* What the task asks *
Retype exactly what appears below from the line containing "Image resolution: width=1091" down to the line containing "the model photo", keeping both end lines. Do not include pictures.

━━ Entries supplied ━━

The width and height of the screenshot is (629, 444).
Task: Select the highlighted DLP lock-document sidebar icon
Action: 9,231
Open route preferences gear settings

━━━
━━ Entries supplied ━━

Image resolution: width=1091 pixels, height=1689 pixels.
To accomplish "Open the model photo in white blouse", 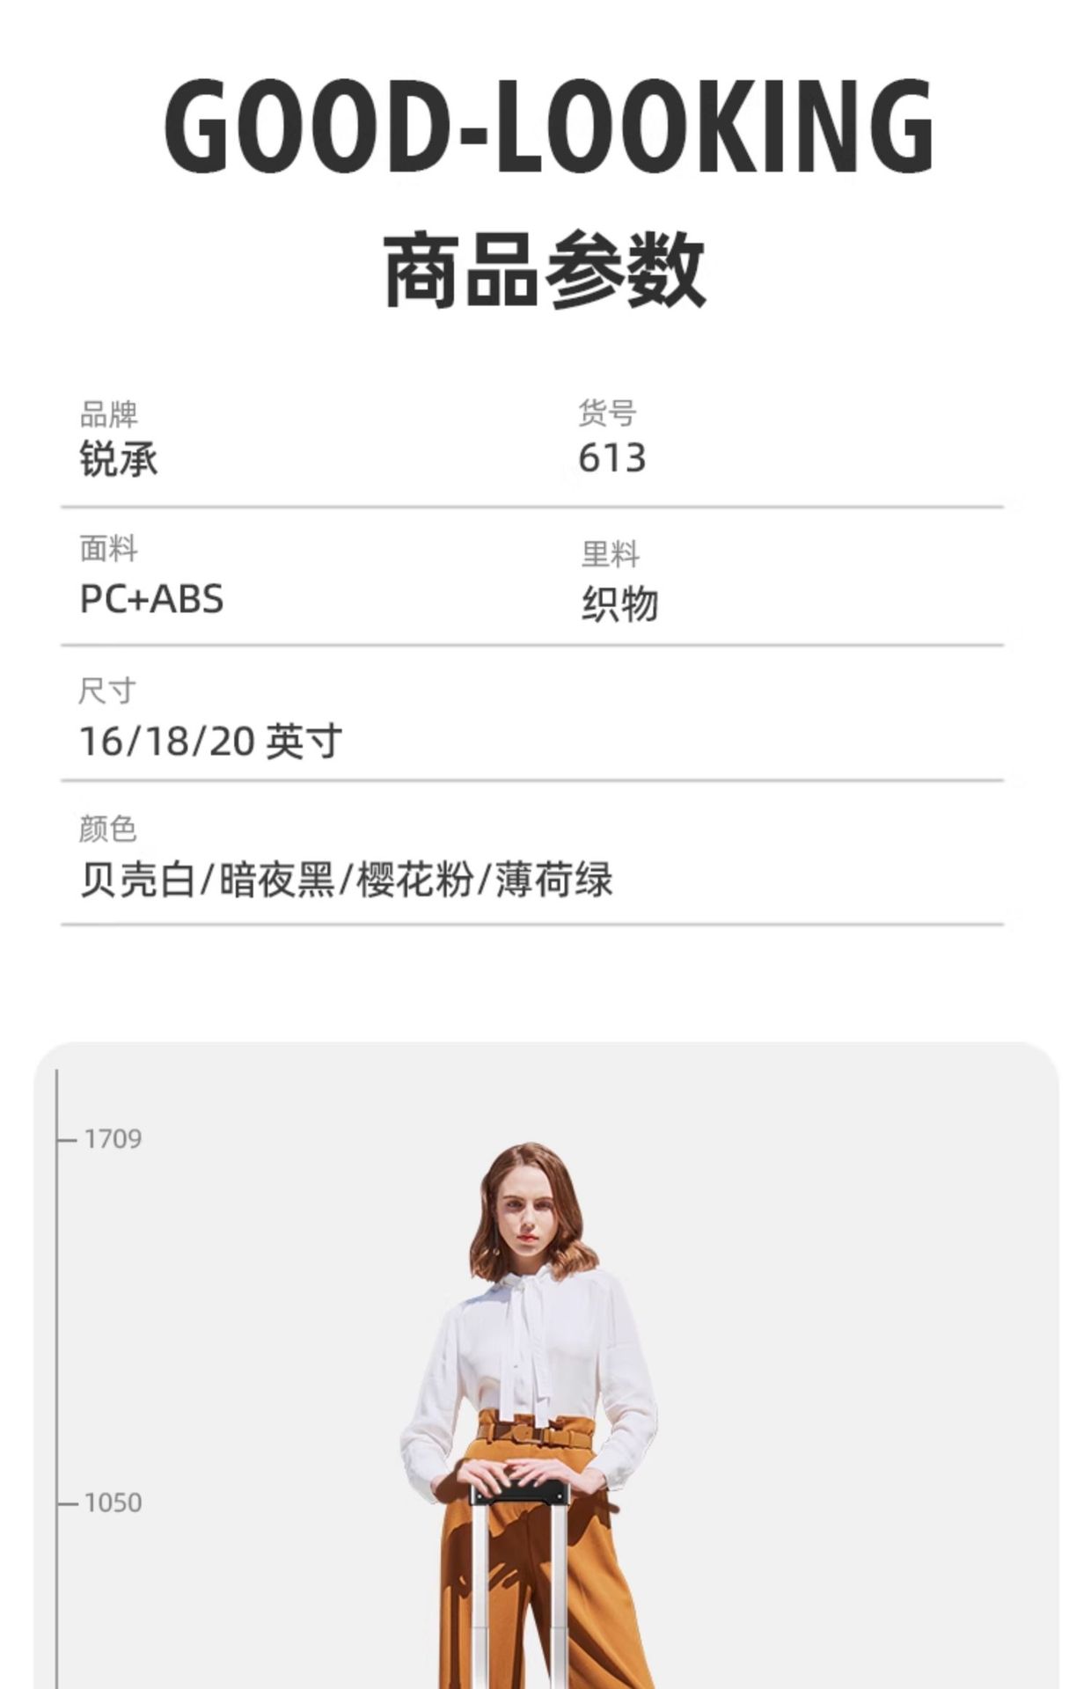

━━━

* Result of this task *
Image resolution: width=1091 pixels, height=1689 pixels.
To accomplish "Open the model photo in white blouse", 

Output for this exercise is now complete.